Page 48 of Big Witch Energy

“Oh! That would be cool!” Mina said, her eyes bright with excitement. “I could call you ‘Aunt Riley!’”

“I don’t hate it,” Riley said, shaking her head.

“I think we’re supposed to be here,” Josh said. “I’ve had this gut feeling since we got here that this is where our family belongs. Like…everything just makes more sense.”

“I know what you mean,” Mina said. “I’ve been feeling it, too. It’s kind of like a special tingle I’ve never felt before.”

“Ew, Mina!” said Josh.

“Not like that.” Mina rolled her eyes, then raised her hand and a coaster flew off the nearby table. “Like that.”

Riley blinked. “Um, I wasn’t able to do that, not with that sort of control, until I’d been here a while. Wow.”

“It only works on the haunted stuff, though,” Mina observed, sounding annoyed.

“The coaster is haunted?” Ben asked, brow furrowing.

“By the ghost of a housewife who was extremely protective of her furniture,” Mina said, nodding.

“I’ve been using it for months, putting my ciders on it,” Caroline muttered. “Aw, now I feel bad.”

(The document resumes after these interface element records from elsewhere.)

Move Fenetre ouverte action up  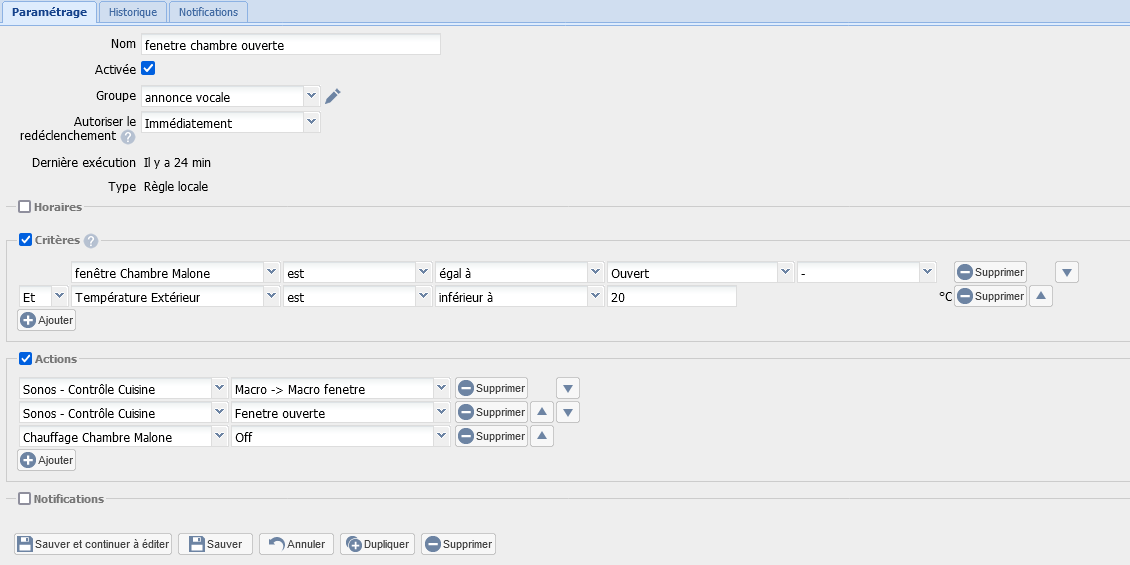point(541,412)
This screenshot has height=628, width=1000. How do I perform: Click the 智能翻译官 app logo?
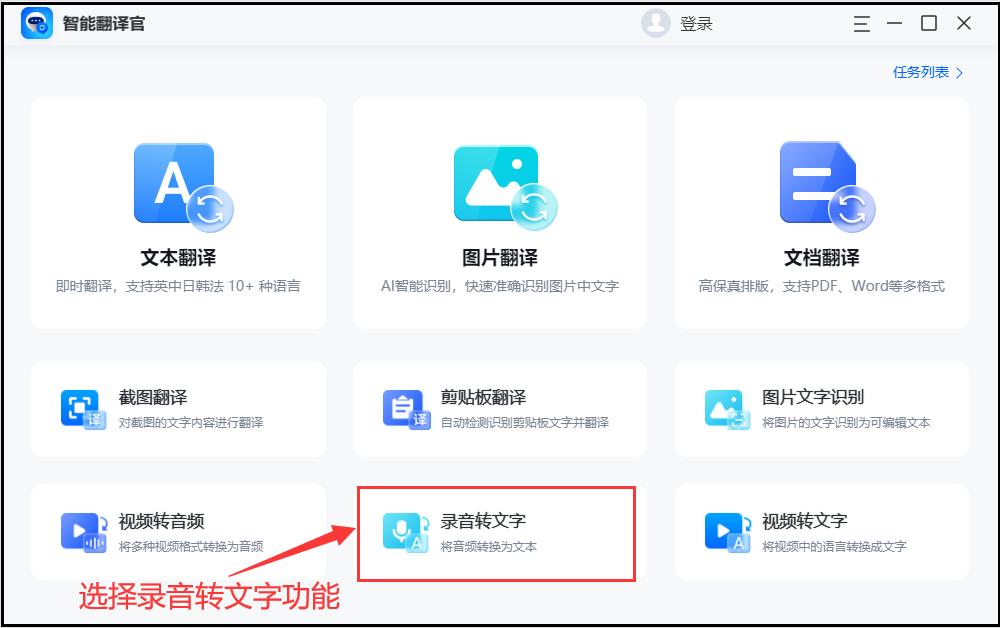tap(36, 23)
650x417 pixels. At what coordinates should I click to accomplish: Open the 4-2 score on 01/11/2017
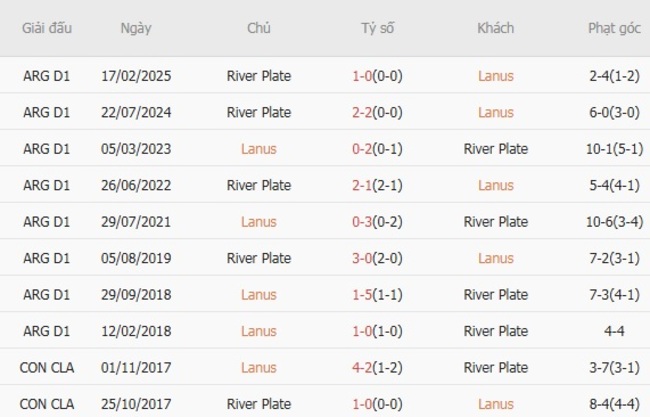coord(363,367)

Mina continued, “Josh doesn’t seem to have ‘direct’ magic like I do, but his hearing is weirdly receptive. He could hear ghosts on the other side of the house that I couldn’t, which seems fair. He’s always been the listener, between the two of us.”

“I wasn’t sure of what I was hearing, but it’s good to know I wasn’t, you know, losing it,” Josh said. “Plover and the gang are the first ones I’ve seen.”

Ben recalled the voices he heard from Shaddow House as a teenager, the laughter, and he wondered whether this was something Josh inherited from him.

“It sort of makes sense, when you consider that—even with the male members of the family practicing and seeing ghosts in the past—the Denton magic seems to be matrilineal, or at least, female-focused,” Alice said. “The house, the magic, is making up its own rules out of necessity.”

“It’s been a little scary,” Josh confessed. “But I can block them out, if I concentrate hard enough.”

“On his first day?” Riley gasped.

“In your defense, kids grow up faster these days,” Caroline assured her.

Josh shrugged. “It’s like music: when I don’t like the sound of one part of a composition, I just don’t see it or hear it. Drove my violin teachers nuts.”

“Should I be offended that the kids seem better at this than I am?” Riley asked Plover. “Honestly, I’m a little bit offended.”

“In my experience with the Dentons, younger practitioners always have an easier time adjusting to their newfound abilities than those who found their magic later in life,” Plover assured her.

“And now, how do you feel?” Riley asked kindly. “It can be a lot. And you two have already got the whole teenage angst thing going on.”

“It’s…better?” Mina said. “It’s sort of comforting to know that everything can’t be explained. Because that means everything is knowable, and I’d rather that not be true? I mean, I have magic. I can do stuff. I don’t know what yet, but it’s going to be awesome.”

“And I’m OK with just the hearing stuff, because honestly, everything else seems like…a lot,” Josh said. “Besides, you’ve always said you were just waiting to find that thing you were good at. Clearly, this is it.”

“Not quite the thing I was picturing,” Mina said. “Hard to put ‘ghost whisperer and part-time witch’ on a college application.”

“Maybe with the right college,” Josh told her, nodding solemnly.

Riley grinned and wrapped an arm around Mina. “Welcome to the Shaddow House Ghost and Friday Night Euchre Club, kiddo.”

“Still not the name,” Caroline told her.

Josh shrugged. “It’s still not as weird as the hair I’ve got showing up in unexpected places, so…yeah it’s fine.”

“Ew, Josh!” Mina said, shaking her head at him.